## [Text under study]
+===+

The development was the idea of Richard C. Kessler, the CEO of Kessler Enterprises, who, in the 2010s envisioned a large-scale redevelopment of the west end of Savannah's River Street. In August 2019, a large job fair was held to fill approximately 700 job openings. On July 29, 2020, the district was officially opened with a large ribbon-cutting ceremony that included speeches from Georgia Lieutenant Governor Geoff Duncan and Savannah Mayor Van R. Johnson. According to a press release issued by Kessler, this opening constituted the end of Phase I of the development. The second and final phase officially opened in October 2021. The development consists of a JW Marriott hotel alongside multiple dining and retail outlets.

+===+

## [Exercise instructions]
a) According to the passage on the Savannah River Street development, when did its second and final phase officially open?
b) Go on with the passage on the Savannah River Street development from its last sentence.

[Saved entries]
+===+

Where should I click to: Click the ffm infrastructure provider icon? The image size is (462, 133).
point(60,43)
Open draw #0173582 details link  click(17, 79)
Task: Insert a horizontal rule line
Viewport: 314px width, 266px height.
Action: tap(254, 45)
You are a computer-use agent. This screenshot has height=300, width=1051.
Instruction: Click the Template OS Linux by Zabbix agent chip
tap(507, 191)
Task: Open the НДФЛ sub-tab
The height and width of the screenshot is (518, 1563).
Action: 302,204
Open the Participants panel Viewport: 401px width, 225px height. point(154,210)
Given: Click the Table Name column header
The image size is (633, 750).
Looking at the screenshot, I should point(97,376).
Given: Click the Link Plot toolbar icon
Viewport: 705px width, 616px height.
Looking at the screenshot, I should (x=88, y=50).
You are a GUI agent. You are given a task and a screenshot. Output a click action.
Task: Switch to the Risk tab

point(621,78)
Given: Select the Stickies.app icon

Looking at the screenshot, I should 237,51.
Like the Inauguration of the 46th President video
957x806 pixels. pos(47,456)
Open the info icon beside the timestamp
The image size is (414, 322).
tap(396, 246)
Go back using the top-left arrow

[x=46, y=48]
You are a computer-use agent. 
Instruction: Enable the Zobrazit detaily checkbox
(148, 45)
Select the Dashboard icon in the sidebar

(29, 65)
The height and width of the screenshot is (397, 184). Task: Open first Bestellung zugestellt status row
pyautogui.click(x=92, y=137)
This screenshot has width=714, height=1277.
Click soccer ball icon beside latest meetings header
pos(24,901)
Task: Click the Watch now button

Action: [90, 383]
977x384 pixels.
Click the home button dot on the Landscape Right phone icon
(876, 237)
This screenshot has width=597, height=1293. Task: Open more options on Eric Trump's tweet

+===+

## [Task-by-task results]
a) It officially opened in October 2021.

b)
In 2021, Plant Riverside District was honored by the Congress for the New Urbanism, the Urban Land Institute and Historic Savannah Foundation for excellence in urban design and historic preservation. The complex also earned a 2021 Georgia Trust Historic Preservation Award for Excellence in Rehabilitation. Also in 2021, Plant Riverside District opened District Live, a new live music venue that is part of a special partnership with Live Nation, bringing national artists to Savannah's Entertainment District throughout the year. Plant Riverside District hosts special events year-round including the Shamrocks and Shenanigans St. Patrick's Day Celebration, Savannah Stars and Stripes July 4 Weekend and the Savannah Christmas Market.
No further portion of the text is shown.